Print the following records line for line, changing nothing.

——

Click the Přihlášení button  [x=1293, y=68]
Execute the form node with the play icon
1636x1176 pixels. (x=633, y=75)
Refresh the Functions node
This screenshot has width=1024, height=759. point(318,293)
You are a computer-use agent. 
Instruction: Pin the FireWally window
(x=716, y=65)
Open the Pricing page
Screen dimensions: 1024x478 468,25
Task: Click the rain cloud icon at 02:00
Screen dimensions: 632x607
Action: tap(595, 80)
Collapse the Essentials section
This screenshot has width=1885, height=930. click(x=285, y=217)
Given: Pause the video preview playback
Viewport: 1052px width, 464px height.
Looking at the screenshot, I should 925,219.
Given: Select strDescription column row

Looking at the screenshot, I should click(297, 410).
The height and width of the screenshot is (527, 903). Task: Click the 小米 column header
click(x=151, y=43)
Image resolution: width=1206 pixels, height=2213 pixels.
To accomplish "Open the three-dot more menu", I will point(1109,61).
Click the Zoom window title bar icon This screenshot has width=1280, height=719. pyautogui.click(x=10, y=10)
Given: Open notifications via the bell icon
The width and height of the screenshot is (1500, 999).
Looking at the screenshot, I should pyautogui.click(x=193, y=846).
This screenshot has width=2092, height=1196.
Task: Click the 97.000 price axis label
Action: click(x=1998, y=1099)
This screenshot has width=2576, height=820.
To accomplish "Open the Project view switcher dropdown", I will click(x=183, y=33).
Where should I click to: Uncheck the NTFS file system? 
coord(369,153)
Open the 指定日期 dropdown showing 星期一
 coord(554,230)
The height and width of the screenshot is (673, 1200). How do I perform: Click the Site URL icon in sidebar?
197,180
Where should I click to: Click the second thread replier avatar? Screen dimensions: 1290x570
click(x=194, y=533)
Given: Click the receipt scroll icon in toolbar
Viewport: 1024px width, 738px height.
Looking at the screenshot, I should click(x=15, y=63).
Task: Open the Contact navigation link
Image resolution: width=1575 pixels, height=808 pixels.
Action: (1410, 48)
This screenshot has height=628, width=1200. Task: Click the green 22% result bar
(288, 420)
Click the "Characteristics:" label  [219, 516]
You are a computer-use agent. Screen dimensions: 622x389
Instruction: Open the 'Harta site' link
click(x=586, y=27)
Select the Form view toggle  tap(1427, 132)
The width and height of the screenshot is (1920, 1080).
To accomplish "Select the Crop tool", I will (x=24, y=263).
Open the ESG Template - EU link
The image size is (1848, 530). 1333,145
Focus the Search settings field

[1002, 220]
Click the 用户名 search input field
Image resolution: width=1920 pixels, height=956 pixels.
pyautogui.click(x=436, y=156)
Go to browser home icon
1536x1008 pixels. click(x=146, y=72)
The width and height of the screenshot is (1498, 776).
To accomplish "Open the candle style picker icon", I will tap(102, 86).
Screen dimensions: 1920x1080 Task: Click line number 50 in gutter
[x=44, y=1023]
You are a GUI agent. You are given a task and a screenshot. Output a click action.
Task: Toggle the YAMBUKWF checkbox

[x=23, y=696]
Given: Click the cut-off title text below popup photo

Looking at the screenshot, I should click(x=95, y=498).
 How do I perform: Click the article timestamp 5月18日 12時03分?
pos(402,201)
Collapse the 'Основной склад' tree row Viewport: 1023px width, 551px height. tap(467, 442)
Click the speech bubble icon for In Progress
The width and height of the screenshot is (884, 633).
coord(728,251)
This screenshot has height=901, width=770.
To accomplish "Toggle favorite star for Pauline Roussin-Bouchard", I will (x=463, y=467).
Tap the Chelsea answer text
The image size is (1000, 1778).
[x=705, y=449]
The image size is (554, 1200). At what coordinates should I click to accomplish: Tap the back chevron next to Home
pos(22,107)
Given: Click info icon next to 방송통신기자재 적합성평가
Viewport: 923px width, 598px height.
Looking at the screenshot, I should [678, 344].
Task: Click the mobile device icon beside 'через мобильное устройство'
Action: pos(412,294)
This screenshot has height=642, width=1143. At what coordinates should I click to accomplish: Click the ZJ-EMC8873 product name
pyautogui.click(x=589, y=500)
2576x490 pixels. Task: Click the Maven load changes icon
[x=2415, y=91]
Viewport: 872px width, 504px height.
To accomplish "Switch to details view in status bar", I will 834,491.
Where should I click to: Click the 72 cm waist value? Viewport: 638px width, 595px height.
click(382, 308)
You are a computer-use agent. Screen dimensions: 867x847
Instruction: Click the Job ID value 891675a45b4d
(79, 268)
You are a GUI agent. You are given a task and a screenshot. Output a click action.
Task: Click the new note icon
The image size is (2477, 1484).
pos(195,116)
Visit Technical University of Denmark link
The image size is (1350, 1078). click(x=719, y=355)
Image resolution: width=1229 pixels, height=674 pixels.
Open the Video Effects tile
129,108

——

Completed task:
Click the Přihlášení button  [x=1293, y=68]
Execute the form node with the play icon
1636x1176 pixels. (x=633, y=75)
Refresh the Functions node
This screenshot has width=1024, height=759. point(318,293)
You are a computer-use agent. 
Instruction: Pin the FireWally window
(x=716, y=65)
Open the Pricing page
Screen dimensions: 1024x478 468,25
Task: Click the rain cloud icon at 02:00
Screen dimensions: 632x607
Action: tap(595, 80)
Collapse the Essentials section
This screenshot has width=1885, height=930. click(x=285, y=217)
Given: Pause the video preview playback
Viewport: 1052px width, 464px height.
Looking at the screenshot, I should 925,219.
Given: Select strDescription column row

Looking at the screenshot, I should click(297, 410).
The height and width of the screenshot is (527, 903). Task: Click the 小米 column header
click(x=151, y=43)
Image resolution: width=1206 pixels, height=2213 pixels.
To accomplish "Open the three-dot more menu", I will point(1109,61).
Click the Zoom window title bar icon This screenshot has width=1280, height=719. pyautogui.click(x=10, y=10)
Given: Open notifications via the bell icon
The width and height of the screenshot is (1500, 999).
Looking at the screenshot, I should pyautogui.click(x=193, y=846).
This screenshot has width=2092, height=1196.
Task: Click the 97.000 price axis label
Action: click(x=1998, y=1099)
This screenshot has width=2576, height=820.
To accomplish "Open the Project view switcher dropdown", I will click(x=183, y=33).
Where should I click to: Uncheck the NTFS file system? 
coord(369,153)
Open the 指定日期 dropdown showing 星期一
 coord(554,230)
The height and width of the screenshot is (673, 1200). How do I perform: Click the Site URL icon in sidebar?
197,180
Where should I click to: Click the second thread replier avatar? Screen dimensions: 1290x570
click(x=194, y=533)
Given: Click the receipt scroll icon in toolbar
Viewport: 1024px width, 738px height.
Looking at the screenshot, I should click(x=15, y=63).
Task: Open the Contact navigation link
Image resolution: width=1575 pixels, height=808 pixels.
Action: (1410, 48)
This screenshot has height=628, width=1200. Task: Click the green 22% result bar
(288, 420)
Click the "Characteristics:" label  [219, 516]
You are a computer-use agent. Screen dimensions: 622x389
Instruction: Open the 'Harta site' link
click(x=586, y=27)
Select the Form view toggle  tap(1427, 132)
The width and height of the screenshot is (1920, 1080).
To accomplish "Select the Crop tool", I will (x=24, y=263).
Open the ESG Template - EU link
The image size is (1848, 530). 1333,145
Focus the Search settings field

[1002, 220]
Click the 用户名 search input field
Image resolution: width=1920 pixels, height=956 pixels.
pyautogui.click(x=436, y=156)
Go to browser home icon
1536x1008 pixels. click(x=146, y=72)
The width and height of the screenshot is (1498, 776).
To accomplish "Open the candle style picker icon", I will tap(102, 86).
Screen dimensions: 1920x1080 Task: Click line number 50 in gutter
[x=44, y=1023]
You are a GUI agent. You are given a task and a screenshot. Output a click action.
Task: Toggle the YAMBUKWF checkbox

[x=23, y=696]
Given: Click the cut-off title text below popup photo

Looking at the screenshot, I should click(x=95, y=498).
 How do I perform: Click the article timestamp 5月18日 12時03分?
pos(402,201)
Collapse the 'Основной склад' tree row Viewport: 1023px width, 551px height. tap(467, 442)
Click the speech bubble icon for In Progress
The width and height of the screenshot is (884, 633).
coord(728,251)
This screenshot has height=901, width=770.
To accomplish "Toggle favorite star for Pauline Roussin-Bouchard", I will (x=463, y=467).
Tap the Chelsea answer text
The image size is (1000, 1778).
[x=705, y=449]
The image size is (554, 1200). At what coordinates should I click to accomplish: Tap the back chevron next to Home
pos(22,107)
Given: Click info icon next to 방송통신기자재 적합성평가
Viewport: 923px width, 598px height.
Looking at the screenshot, I should [678, 344].
Task: Click the mobile device icon beside 'через мобильное устройство'
Action: pos(412,294)
This screenshot has height=642, width=1143. At what coordinates should I click to accomplish: Click the ZJ-EMC8873 product name
pyautogui.click(x=589, y=500)
2576x490 pixels. Task: Click the Maven load changes icon
[x=2415, y=91]
Viewport: 872px width, 504px height.
To accomplish "Switch to details view in status bar", I will 834,491.
Where should I click to: Click the 72 cm waist value? Viewport: 638px width, 595px height.
click(382, 308)
You are a computer-use agent. Screen dimensions: 867x847
Instruction: Click the Job ID value 891675a45b4d
(79, 268)
You are a GUI agent. You are given a task and a screenshot. Output a click action.
Task: Click the new note icon
The image size is (2477, 1484).
pos(195,116)
Visit Technical University of Denmark link
The image size is (1350, 1078). click(x=719, y=355)
Image resolution: width=1229 pixels, height=674 pixels.
Open the Video Effects tile
129,108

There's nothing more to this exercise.